• PROBLEMS TO SOLVE:
• a. Reproduce verbatim the part of the text on protein-protein interaction prediction below that begins at the words "Here, we report" and stops after "Machine (SVM) classifier.".
• b. Name every experimental method for detecting PPIs that the text on protein-protein interaction prediction below identifies by name, with its abbreviation.

• TEXT SEGMENT:
****************

Improved protein-protein interactions prediction via weighted sparse representation model combining continuous wavelet descriptor and PseAA composition

Contributed equally
BMC Systems BiologyBMC series – open, inclusive and trusted201610(Suppl 4):120

https://doi.org/10.1186/s12918-016-0360-6

Published: 23 December 2016

Abstract

Background

Protein-protein interactions (PPIs) are essential to most biological processes. Since bioscience has entered into the era of genome and proteome, there is a growing demand for the knowledge about PPI network. High-throughput biological technologies can be used to identify new PPIs, but they are expensive, time-consuming, and tedious. Therefore, computational methods for predicting PPIs have an important role. For the past years, an increasing number of computational methods such as protein structure-based approaches have been proposed for predicting PPIs. The major limitation in principle of these methods lies in the prior information of the protein to infer PPIs. Therefore, it is of much significance to develop computational methods which only use the information of protein amino acids sequence.

Results

Here, we report a highly efficient approach for predicting PPIs. The main improvements come from the use of a novel protein sequence representation by combining continuous wavelet descriptor and Chou’s pseudo amino acid composition (PseAAC), and from adopting weighted sparse representation based classifier (WSRC). This method, cross-validated on the PPIs datasets of Saccharomyces cerevisiae, Human and H. pylori, achieves an excellent results with accuracies as high as 92.50%, 95.54% and 84.28% respectively, significantly better than previously proposed methods. Extensive experiments are performed to compare the proposed method with state-of-the-art Support Vector Machine (SVM) classifier.

Conclusions

The outstanding results yield by our model that the proposed feature extraction method combing two kinds of descriptors have strong expression ability and are expected to provide comprehensive and effective information for machine learning-based classification models. In addition, the prediction performance in the comparison experiments shows the well cooperation between the combined feature and WSRC. Thus, the proposed method is a very efficient method to predict PPIs and may be a useful supplementary tool for future proteomics studies.

Keywords

Protein-protein interactionsProtein sequenceContinuous wavelet transformSparse representation based classifier

Background

In this post-genomic era, protein, as the major component of organism, is widely studied because of its important role in nearly all cell functions including DNA transcription and replication, metabolic cycles, and signaling cascades. Researches show that many functions of complex biological systems seem to be more closely determined by their interactions rather than their individual components. Therefore, the protein-protein interaction networks have been dawning increasing research attentions and interests. Moreover, the recent advance in practical applications in drug discovery comes to be a promotion factor for studies on PPIs which provides great insights into mechanisms of human diseases. Efforts have been devoted to the development of experimental methods for detecting PPIs and constructing protein interaction networks, such as yeast two-hybrid (Y2H) [1, 2] screens, tandem affinity purification (TAP) [3], mass spectrometric protein complex identification (MS-PCI) [3] and other high-throughput biological techniques for PPIs detection. However, experimental methods are expensive, time-consuming and tedious. Meanwhile experimentally identified PPIs are usually associated with high rates of both false positive and false negative results. For the sake of detecting larger fraction of the whole PPI network and utilizing the valuable and vast biological data provided by experimental methods, there is a growing need to develop computational methods capable of identifying PPIs.

****************

• SOURCE MATERIAL:
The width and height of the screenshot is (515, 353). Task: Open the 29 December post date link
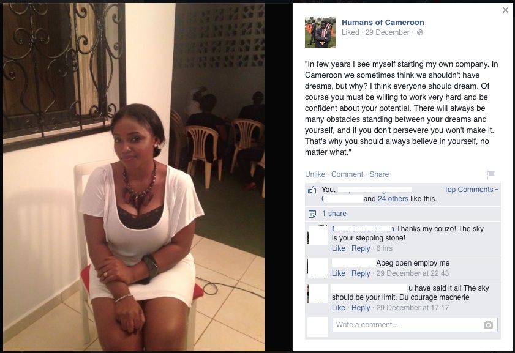(x=387, y=32)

****************

• EXERCISE ANSWERS:
• a.
Here, we report a highly efficient approach for predicting PPIs. The main improvements come from the use of a novel protein sequence representation by combining continuous wavelet descriptor and Chou’s pseudo amino acid composition (PseAAC), and from adopting weighted sparse representation based classifier (WSRC). This method, cross-validated on the PPIs datasets of Saccharomyces cerevisiae, Human and H. pylori, achieves an excellent results with accuracies as high as 92.50%, 95.54% and 84.28% respectively, significantly better than previously proposed methods. Extensive experiments are performed to compare the proposed method with state-of-the-art Support Vector Machine (SVM) classifier.

• b.
- yeast two-hybrid (Y2H) screens
- tandem affinity purification (TAP)
- mass spectrometric protein complex identification (MS-PCI)